(Given text Opens)

RFC: Cross-agent shared memory store with on-demand capsule recall (agent/group/global scopes)

> **Update 2026-05-25**: I've edited this issue to clarify the framing. The original wording made stronger empirical claims ("I've been running a prototype", "~70% reduction", "~55% daily cost drop") than I can actually support — the design is from reading the codebase, not from a measured production deployment. The design discussion below stands; the specific numbers and personal use-case framing have been removed.

---

## Summary

I'd like to gauge interest in a **cross-agent shared memory store with on-demand capsule recall** for AutoGen — sitting alongside (not replacing) each agent's per-instance memory, scoped to `{agent, group, global}`, retrieved as small capsules via a tool surface rather than prefix-loaded into every agent's context.

In a `GroupChat` (or any multi-agent runtime) today, three patterns recur:

1. **Shared facts duplicated N times** — user preferences ("respond in markdown"), project conventions ("use Pydantic v2 only"), and hard policies ("no PII in logs") live separately in every agent's memory config. Updating one means updating N; drift is structurally inevitable.
2. **Cross-agent context handoff is via messages** — when agent A learns a durable fact, the only way for agent B to know is for the GroupChat manager to forward it as a message, which (a) requires manager logic and (b) doubles context cost for B.

(Given text Closes)
(Data excerpt Opens)

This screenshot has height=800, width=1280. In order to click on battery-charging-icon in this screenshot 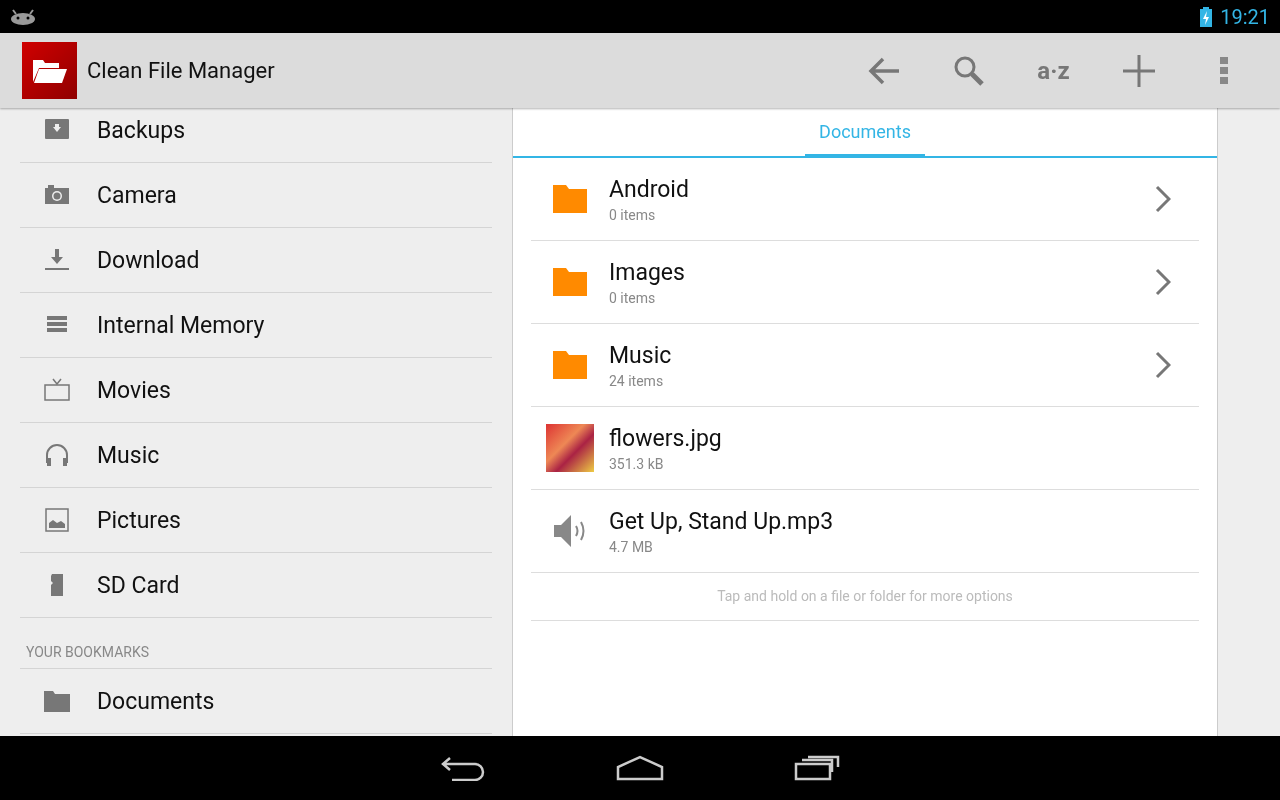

(Data excerpt Closes)

**Problem requirements**
In the RFC on cross-agent shared memory, which three scopes is the proposed store divided into?

**Answer for the task**
Agent, group, and global.